Flow-Accelerated Corrosion Wear of Power-Generating Equipment: Investigations, Prediction, and Prevention: 2. Prediction and Prevention of General and Local Flow-Accelerated Corrosion

Abstract

The second part of this review considers physicochemical models and computer codes used for predicting flow-accelerated corrosion wear of power generating equipment. Approaches used to prevent the occurrence of general and local flow-accelerated corrosion that are based on selecting metals resistant to flow-accelerated corrosion and adjusting the water chemistry of power units are also discussed. The existing computer codes use physicochemical models of flow-accelerated corrosion and statistical data on damages inflicted to power units due to flow-accelerated corrosion processes. Advantages and drawbacks of different analytical physicochemical models describing the flow-accelerated corrosion process are pointed out together with the specific features of using them in elaborating flow-accelerated corrosion computing codes. It is shown that the processes lying at the heart of the flow-accelerated corrosion mechanism include, on the one hand, the occurrence of a protective oxide layer on the metal surface and, on the other hand, the dissolution of this layer and carryover of dissolution products in the flow. Differences between the processes through which metal undergoes flow-accelerated corrosion in a single-phase water flow and in a two-phase wet steam flow are analyzed. Thus, the redistribution of admixtures and gases between the phases that takes place in two-phase media may cause a change in the pH values, thereby significantly influencing the flow-accelerated corrosion rate.

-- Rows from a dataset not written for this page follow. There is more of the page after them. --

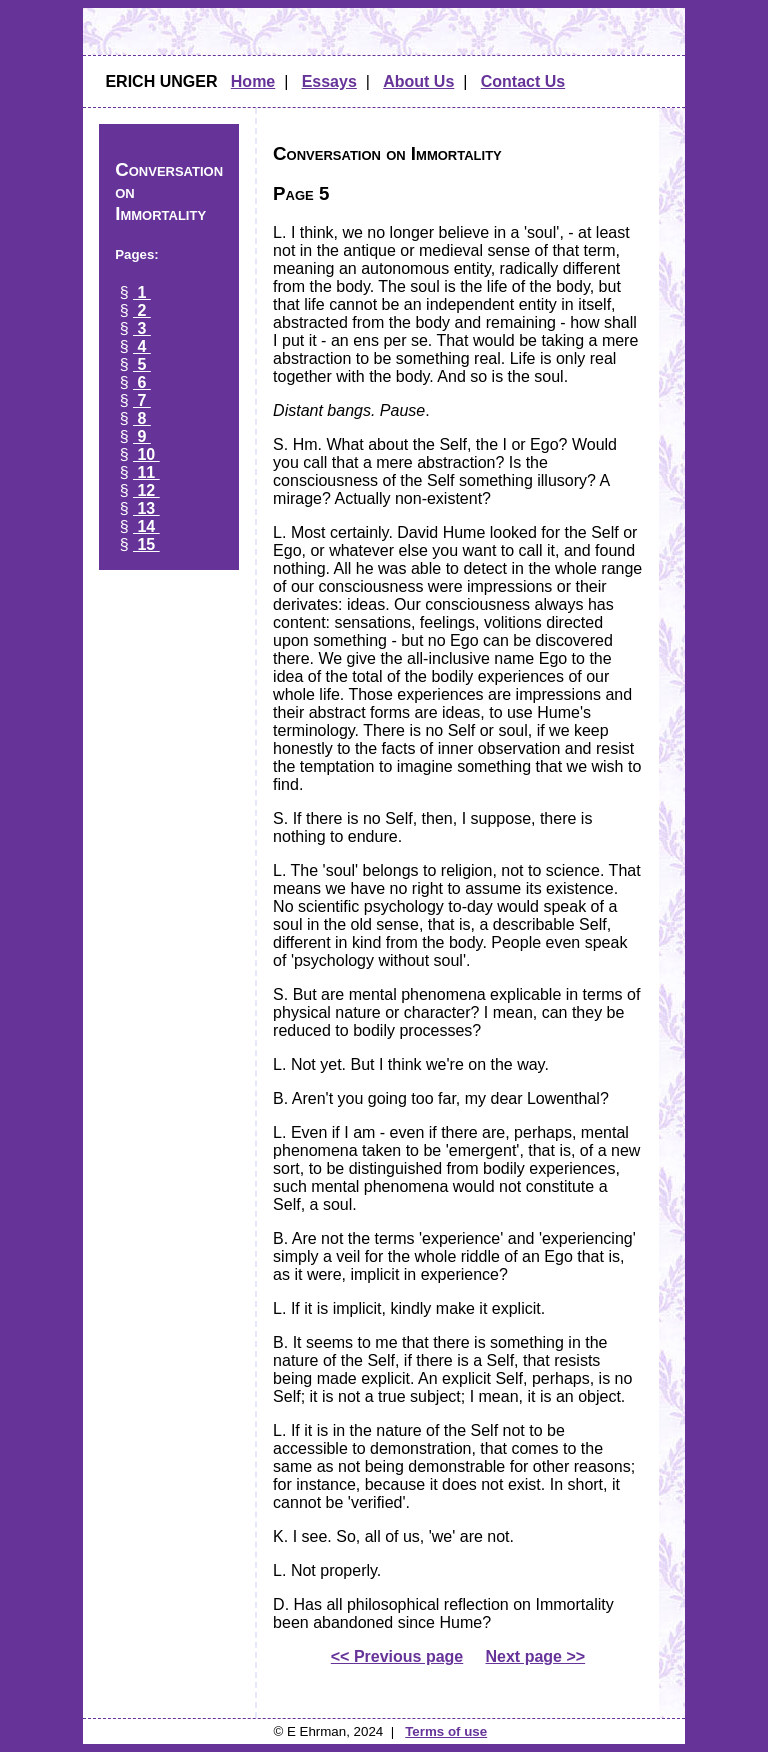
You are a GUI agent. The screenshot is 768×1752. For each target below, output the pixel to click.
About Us (418, 81)
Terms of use (446, 1731)
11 (146, 472)
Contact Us (523, 81)
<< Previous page (397, 1656)
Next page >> (536, 1656)
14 (146, 526)
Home (253, 81)
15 (146, 544)
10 (146, 454)
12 (146, 490)
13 (146, 508)
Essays (329, 81)
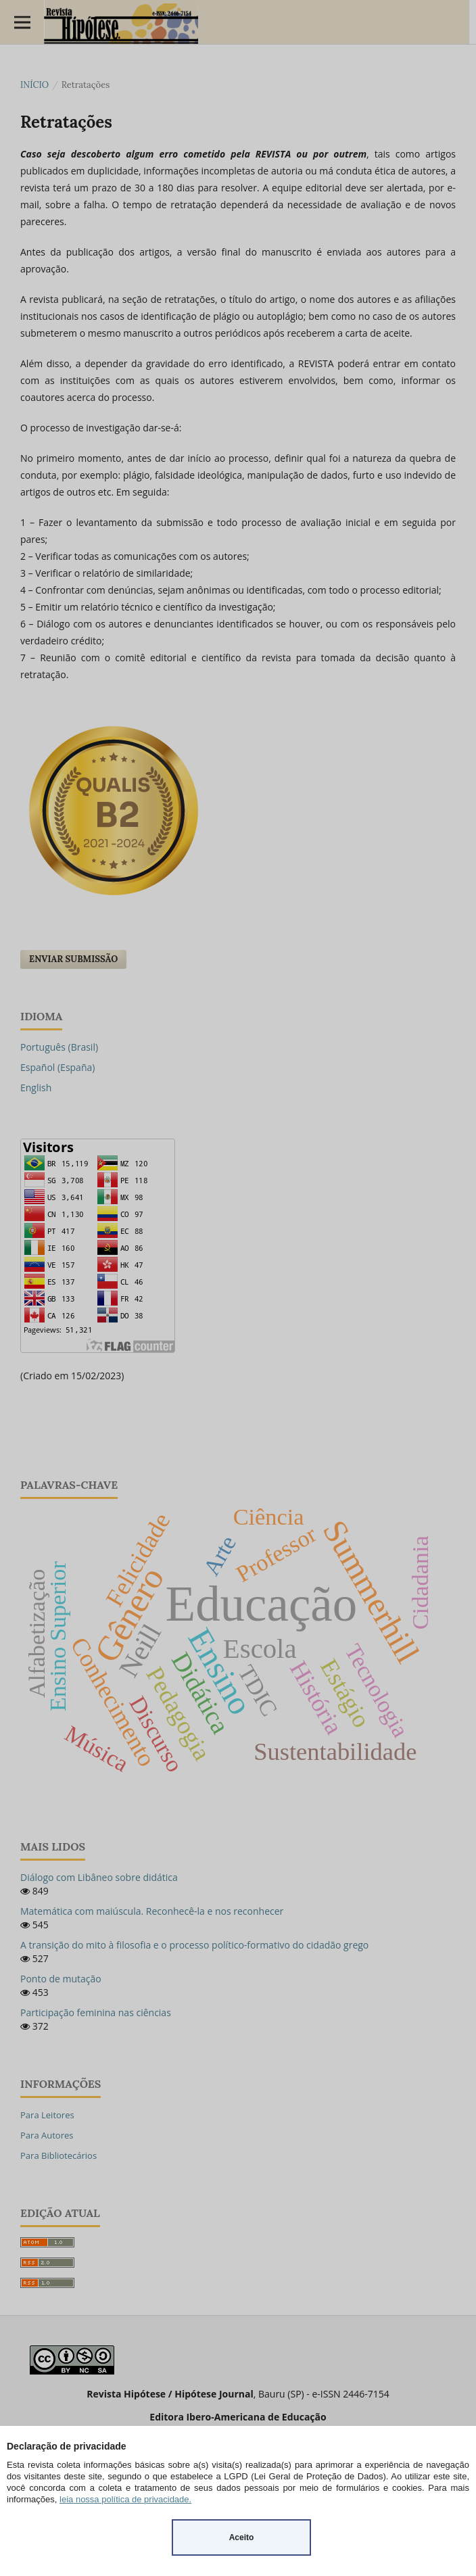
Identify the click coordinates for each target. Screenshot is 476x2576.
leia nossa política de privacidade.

In addition, the rate with which flow-accelerated corrosion products are carried over into a two-phase stream depends on the liquid film flow mode on the streamlined surface. The flow-accelerated corrosion rate computing codes most widely known around the world, including the COMSY code (Germany), CHECWORKS SFA code (United States), BRT-CICEROTM code (France), and RAMEK code (Russia) are considered. Their specific features and application limits are pointed out. Information on the effect the content of chromium, molybdenum, and copper has on the flow-accelerated corrosion rate is given. It is shown that the choice of metals resistant to flow-accelerated corrosion is a combined technical and economic problem, and the way in which it is solved has an effect on the safety and reliability of power unit operation. It is pointed out that the liquid phase pH value is essentially affected by the steam wetness degree if the latter exceeds 20%.